Stricter sealice rules in Norway, tight supply could see salmon prices spike in 2015, say analysts
Undercurrent News, July 24 2014
Stricter sea lice rules in Norway combined with a tight supply could lead to a new salmon price spike in 2015, argued analysts from the investment bank Norne Securities.
In a report in which they warn that the nature of salmon supply makes stable prices an unlikely prospect, the analysts point to the consequences of potentially far stricter rules on sealice in Norway.
One salmon farmer who “does not know whether to laugh or cry about this” told the financial newspaper Dagens Naeringsliv that new rules being considered by the government could send prices up from NOK 40 per kilo to over NOK 100 per kilo.
Norway’s government said in June it would allow farms to increase their allowed biomass by 5%, but only if they adhered to far stricter sealice regulation allowing fewer than 0.1 adult female lice per fish, and only two vaccinations per year. Current regulation requires the average in any pen to be below 0.5 adult female lice per fish.
Farmers in Norway are now worried over signs that the government may seek to implement similarly strict rules across the entire industry, regardless of whether they take up the 5% increase.
The CEO of Nordlaks, Norway’s fifth largest salmon farmer, recently told Undercurrent News the government’s actions are worrying, saying the rules being considered are not realistic.
The farmer who spoke to Dagens Naeringsliv said only two of his 22 sites would be able to meet the new rules.
The Norwegian government also passed on a chance to increase growth by deciding not to change the current rules on maximum allowed biomass in pens.
Several industry players had called for the rule to be changed to base itself on the average biomass in farms throughout the year, rather than being based on the farms’ annual peak level as is now the case.

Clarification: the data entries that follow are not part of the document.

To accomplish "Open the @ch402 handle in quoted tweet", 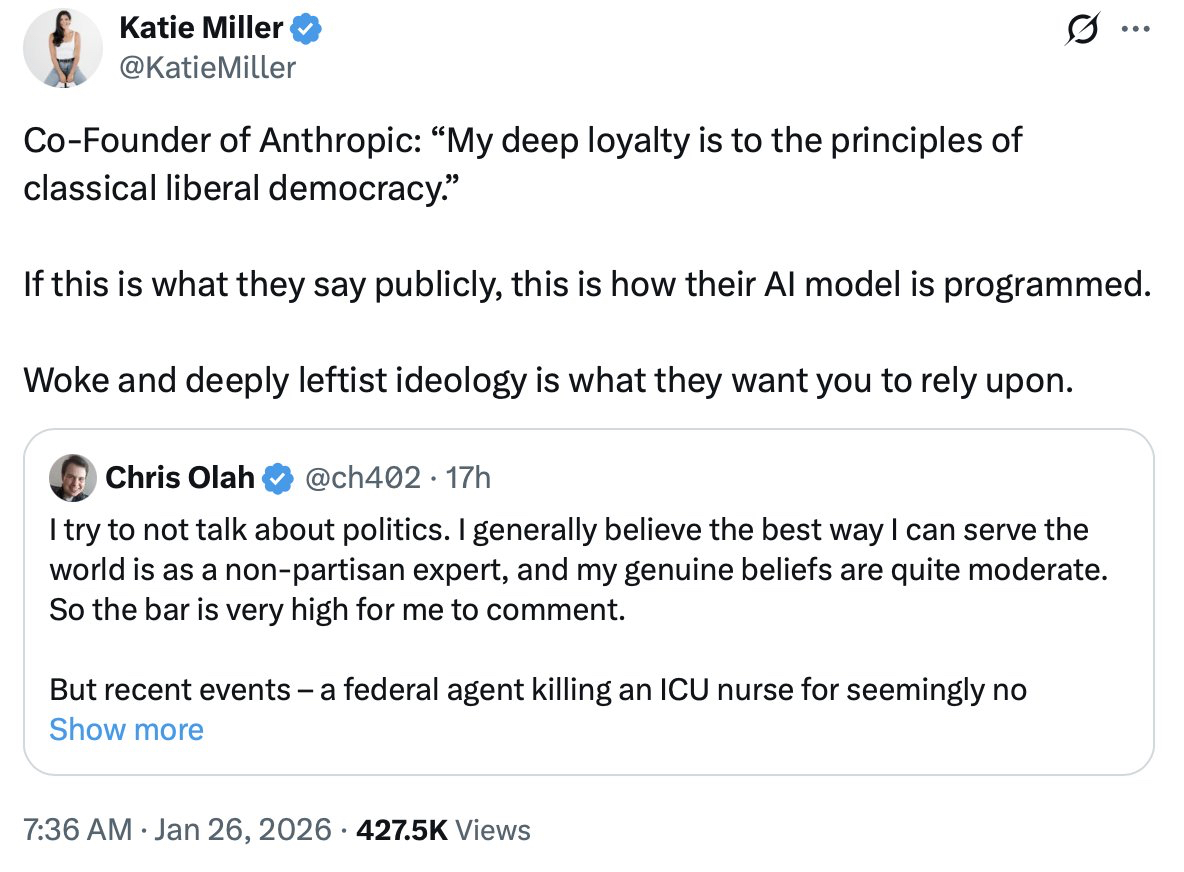I will coord(361,478).
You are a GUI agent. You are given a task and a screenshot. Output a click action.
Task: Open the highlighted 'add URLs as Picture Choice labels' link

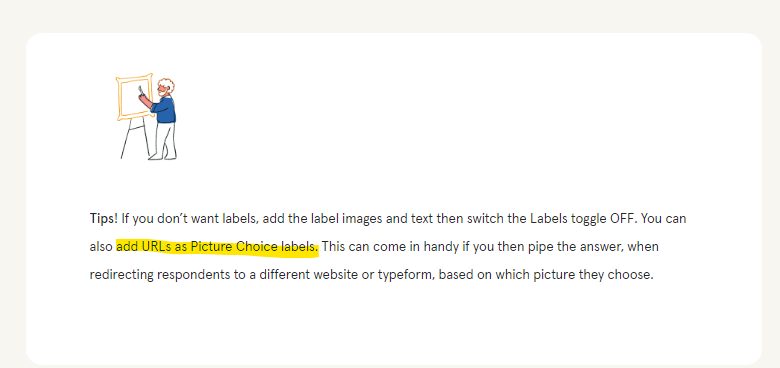pyautogui.click(x=217, y=247)
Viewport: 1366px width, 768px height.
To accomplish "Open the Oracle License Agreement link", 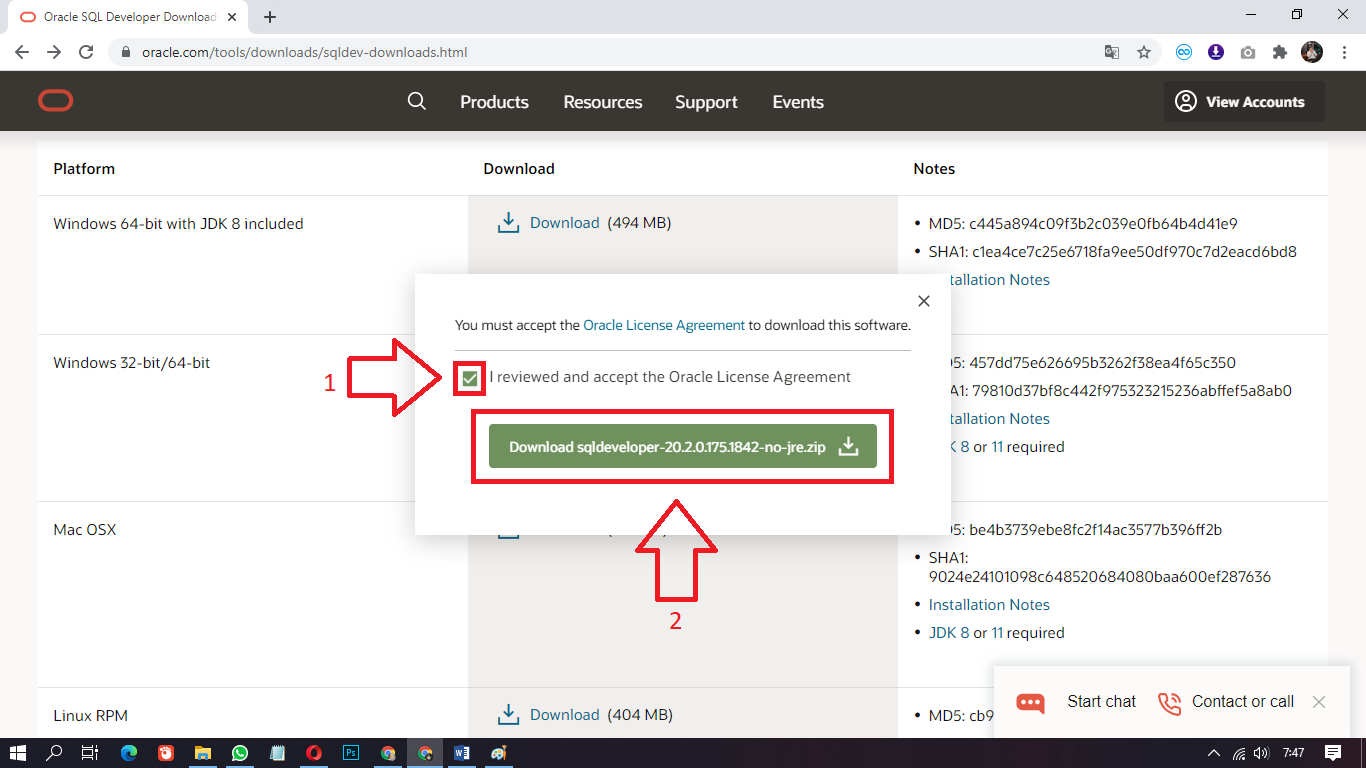I will coord(663,325).
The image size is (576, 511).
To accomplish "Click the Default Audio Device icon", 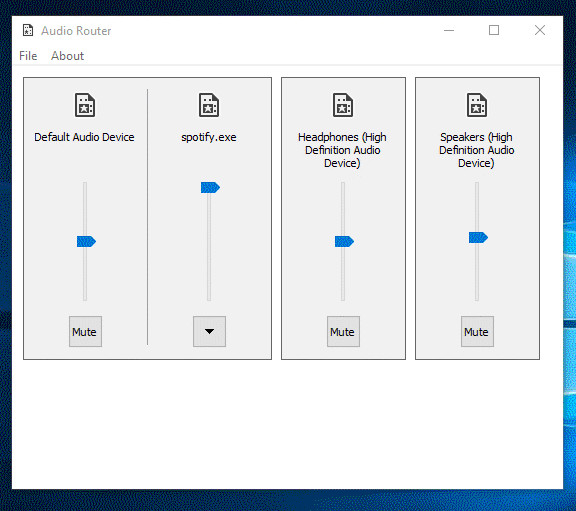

Passing this change — which Marine Harvest opposed, but competitors such as Leroy Seafood supported — could have increased Norway’s salmon supply by 15-18%, translating into an 8% global increase, said Norne.
Instead, the government opted for a 5% increase in MAB — representing a 2.5% global increase — conditional on stricter sealice rules, a NOK 1.5m fee.
The Norne analysts don’t see the prospect of salmon jumping to NOK 100/kg as likely. However, they say:
When one of the most efficient salmon producers that has survived more than 20 years of mad swings says sea lice restriction of 0.1 per fish means salmon prices will rise to above NOK 100 per kilo, we are listening. It means there is a substantial risk of a sharp price increase and a boom for salmon stocks ahead.
Spot price above NOK 100 per kilo would destroy the market, they said:
Spot price above NOK 100 per kilo would bankrupt the salmon processors as they would not be able to pass this price along unless they had bought salmon 12 month forward and that is something few have the wits to do. Try to bring NOK 100 per kilo to a food retailer like Wal-Mart’s Sam’s Club where operating margins the last 10 years have read almost like judges grades in old Olympic ice dancing: 6.1, 6.0, 5.9, 5.8, 5.6, 5.9, 6.1, 5.9, 5.9, 5.6. The best food retailers run their business purely with a margin target. No wonder they buy on long term contracts when prices are low and that is what will happen at the end of a price spike for salmon as demand gets destroyed and needs to be rebuilt.
The analysts have buy ratings on Grieg Seafood, Leroy Seafood, Bakkafrost, Salmar, Norway Royal Salmon and Marine Harvest.
“Normally this would be a time to watch out for a jump in global supply, but the current possible provider of growth Norway has opted for slow growth,” they commented.
“Some salmon farmers will cry as they possibly lose all their salmon and all others including financial investors might laugh if salmon prices and salmon shares spike upwards.”